Aber ein Künstler musste mit dem Material arbeiten, das eben zur Hand war. Wo einst nur eine geschäftige Meeresstadt wie viele andere am Strand geklebt hatte, hügelig, strukturlos um einen Nebenfluss herumgewuchert, mit den üblichen, von Hochhäusern, Hafenanlagen, Wellenbrechern und Ankerplätzen geprägten Randbezirken – mit anderen Worten kaum verändert durch so genannte Katastrophen wie Erdbeben, Überschwemmungen, Feuersbrünste, Beschuss von See oder aus der Luft oder frühere Invasionen –, da war nun das Bild eines fernen und lieblichen Ortes entstanden. Diese Landschaft mit ihrer wilden Schönheit war der richtige Rahmen für eine neue Stadt nach dem Bild seiner Herrschaft. Sie stellte – ja – so etwas wie eine heilende Verbindung zu jenen andern Völkern und Orten her, die sich seinem Willen unterworfen hatten, eine Verbindung im Leiden wie im Erscheinungsbild. Denn dieser majestätische Krater, sein jüngstes Werk, war nur seine letzte Schöpfung, ein weiterer Edelstein an einer Kette, die zurückreichte bis nach Junch City, jenem Urbild von Anmut und Schönheit.

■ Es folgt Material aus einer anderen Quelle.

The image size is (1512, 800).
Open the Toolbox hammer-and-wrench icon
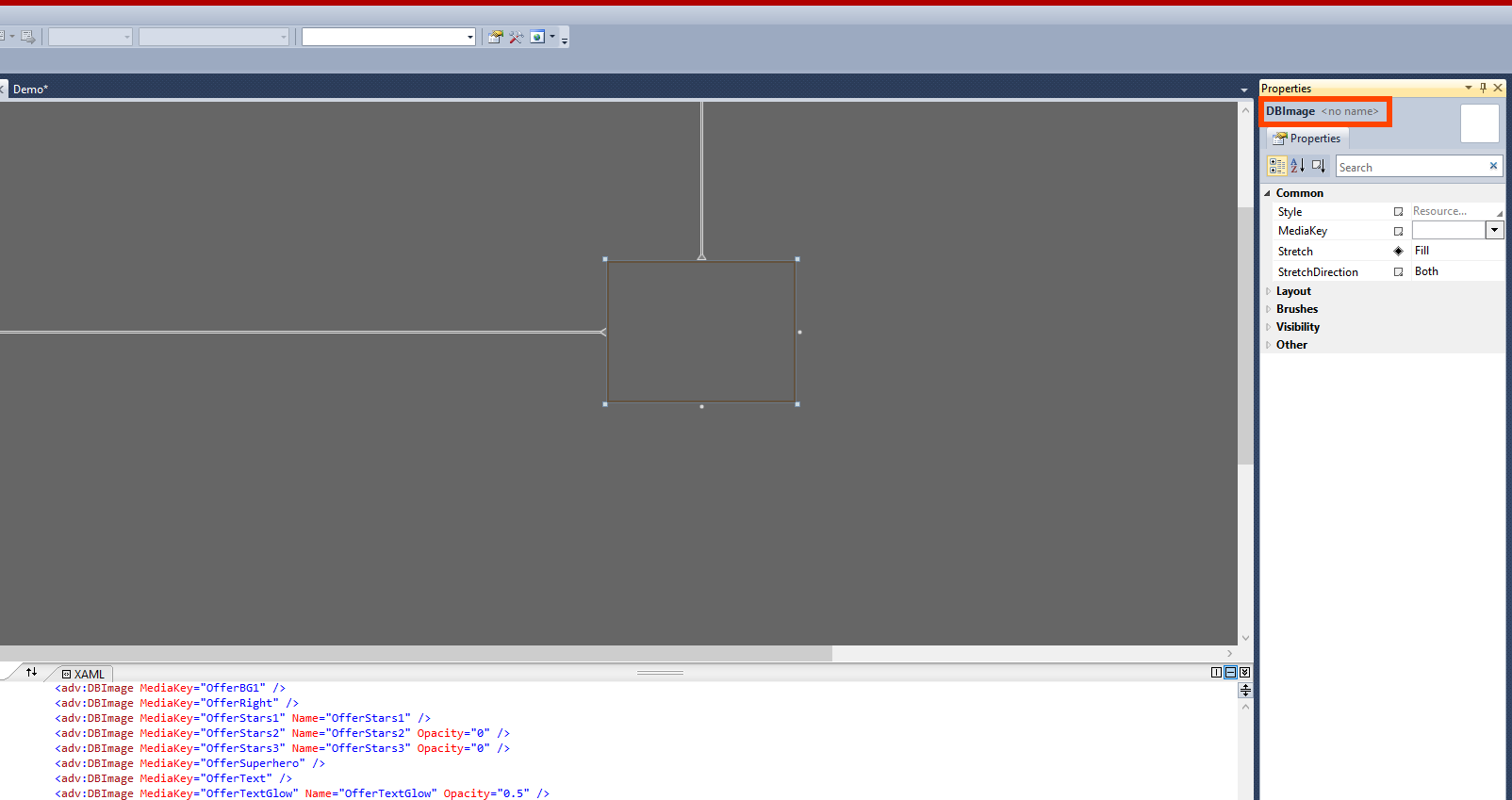(x=516, y=37)
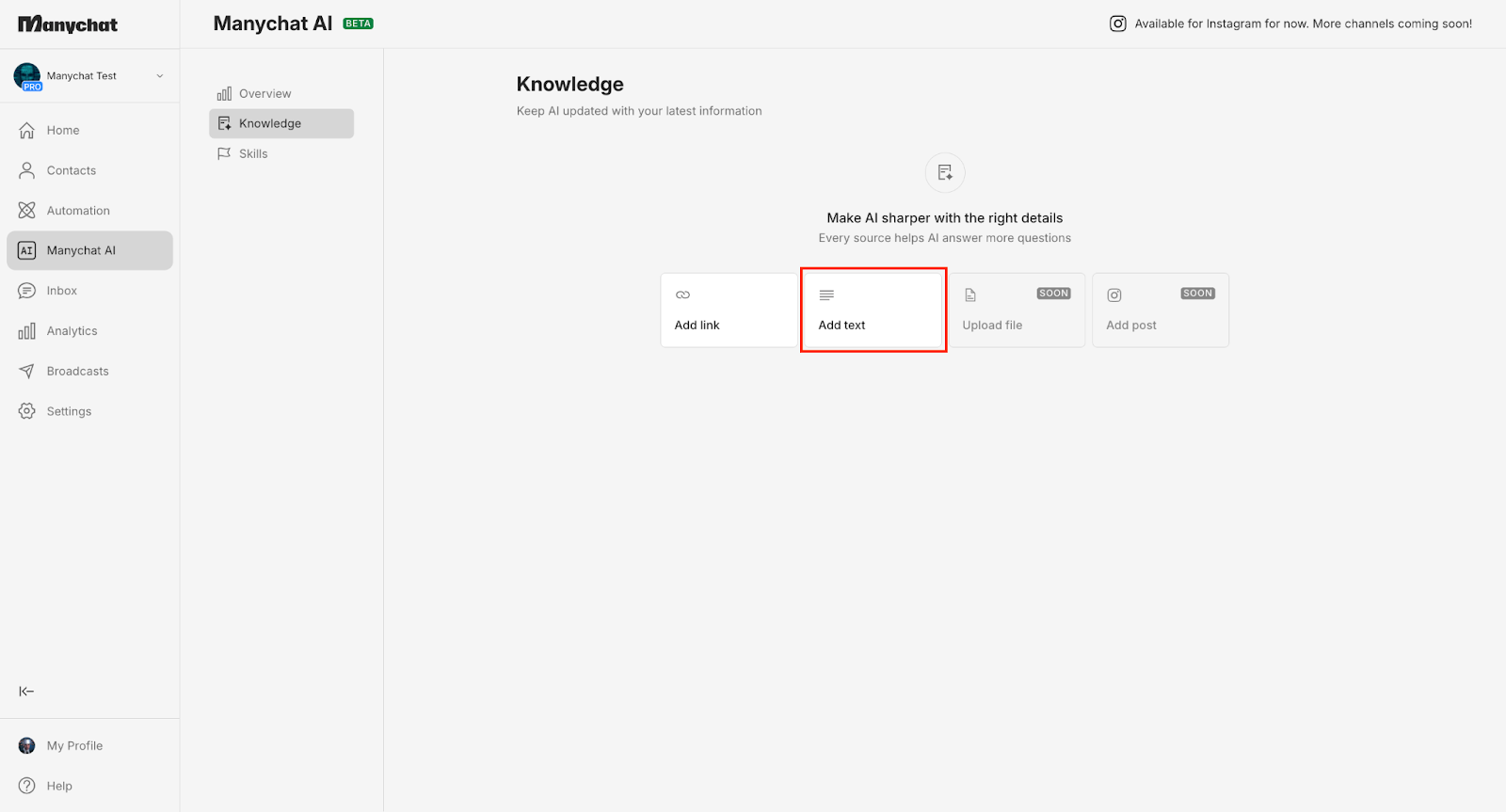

Erobern und zerstören konnte jeder, der fest an sich glaubte, der ausreichend skrupellos war und (Lusiferus hielt dieses Eingeständnis für ein Zeichen von Bescheidenheit) das nötige Glück hatte – wenn der Wille vorhanden war und die Zeiten solche Maßnahmen erforderten. Einschätzen zu können, wie weit die Zerstörung gehen musste, um die gewünschte Wirkung zu erzielen, zu wissen, wann man gnadenlos zu sein und wann man Nachsicht oder gar Großmut mit einer Spur Humor zu zeigen hatte, um seine Opfer zu betören und ihren Zorn zu entschärfen, das erforderte Augenmaß, Feingefühl und – ihm wollte kein anderes Wort einfallen – Kultur. Er verfügte über diese Eigenschaften. Seine Erfolge sprachen für sich. Noch einen Schritt weiter zu gehen und aus der bedauerlichen, aber unvermeidlichen Zerstörung nach dem Bild eines besseren Ortes ein Kunstwerk zu schaffen und Urbild und Abbild symbolisch zu einer Einheit zusammenzuschmieden … damit begab man sich als bloßer Krieger, als einfacher Politiker in eine andere Dimension, erhob sich in den Rang eines Schöpfers.